800 donations over 40 years for Barry blood donor
10:03am Thursday 10th July 2014 in News
AN incredible milestone has been reached by a Barry man who has been awarded for his 800th blood donation.
Howard Provis, 58, of Green Lawns, Barry has been travelling to Cardiff to donate blood once every four weeks for the last 40 years.
The Welsh Blood Service presented Howard, a funeral arranger at AG Adams and Sons Funeral Directors, with a certificate and a crystal decanter to mark his achievement, something that is reached by donors "few and far between" according to a spokeswoman.
"Congratulations to Mr Provis on his wonderful achievement," the spokeswoman for the Welsh Blood Service said.
"We are so proud and grateful for the help we receive from our committed and dedicated donors. We couldn't supply our hospitals with the vital blood products they need without people like Mr Provis taking the time to help save lives in Wales. We can't say thank you enough."
Howard, a former primary school teacher, has always been committed to helping people - beginning with joining St John's Ambulance as a teenager.
He also worked as a lifeguard while in college and went on to volunteer with many, many groups across Barry and south Wales including the NHS Welsh Ambulance First Responders and the Royal Air Force Association.
Howard's blood donating began at the age of 18 when he went along with his ambulance driver father and has never looked back.
"At the time you had to be 18, and you could only give blood every six months," Howard said.
"My father gave blood twice a year for 25 years. It's just in my nature to want to give, it's in my makeup.
"I just thought it was the right thing to do. To follow in my father's footsteps."

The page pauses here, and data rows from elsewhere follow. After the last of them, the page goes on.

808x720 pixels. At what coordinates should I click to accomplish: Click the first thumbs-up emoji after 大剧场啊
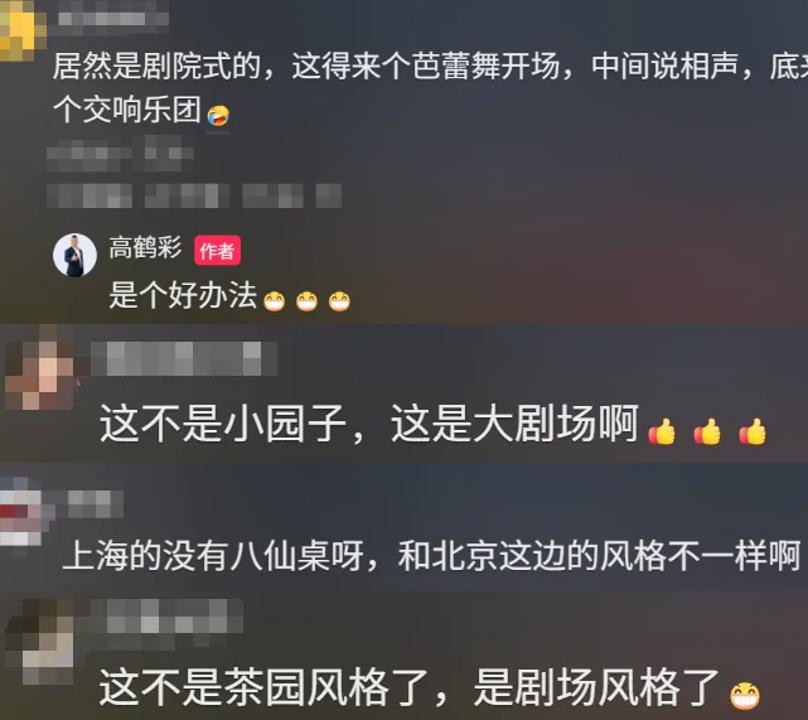click(x=662, y=431)
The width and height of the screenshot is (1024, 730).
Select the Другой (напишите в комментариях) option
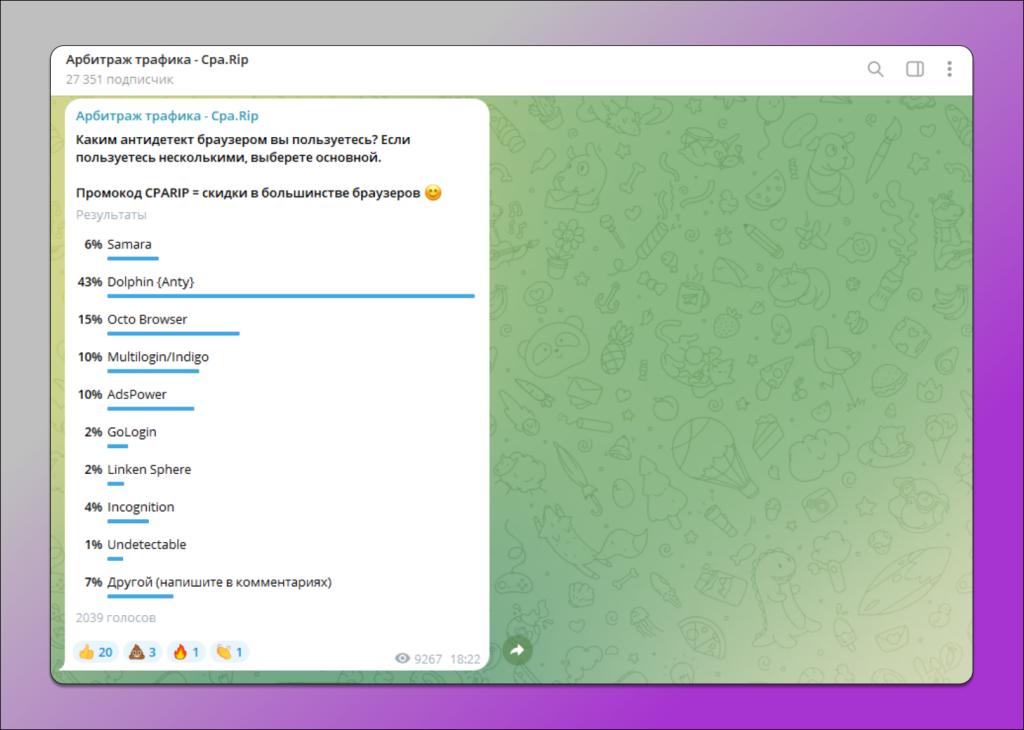221,581
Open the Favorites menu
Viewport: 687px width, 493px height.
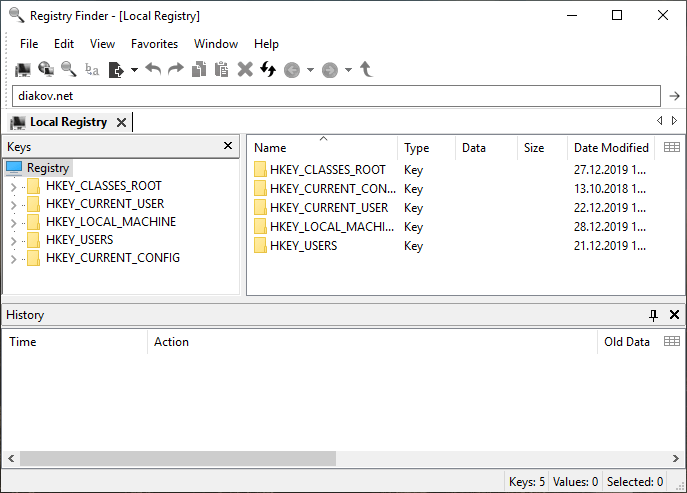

The introduction of the Apheresis donation method enabled Howard to donate once every four weeks and so that's what he did.
Howard remains motivated to donate as often as possible and he hopes to reach his 1000th donation mark in five years time.
"One of the most motivating factors is when you go in to give blood and you are told that you are matched with someone. That means that someone who is ill is desperately waiting for your blood there and then.
"To know that unit of blood will be getting supplied to someone who needs it is very motivating."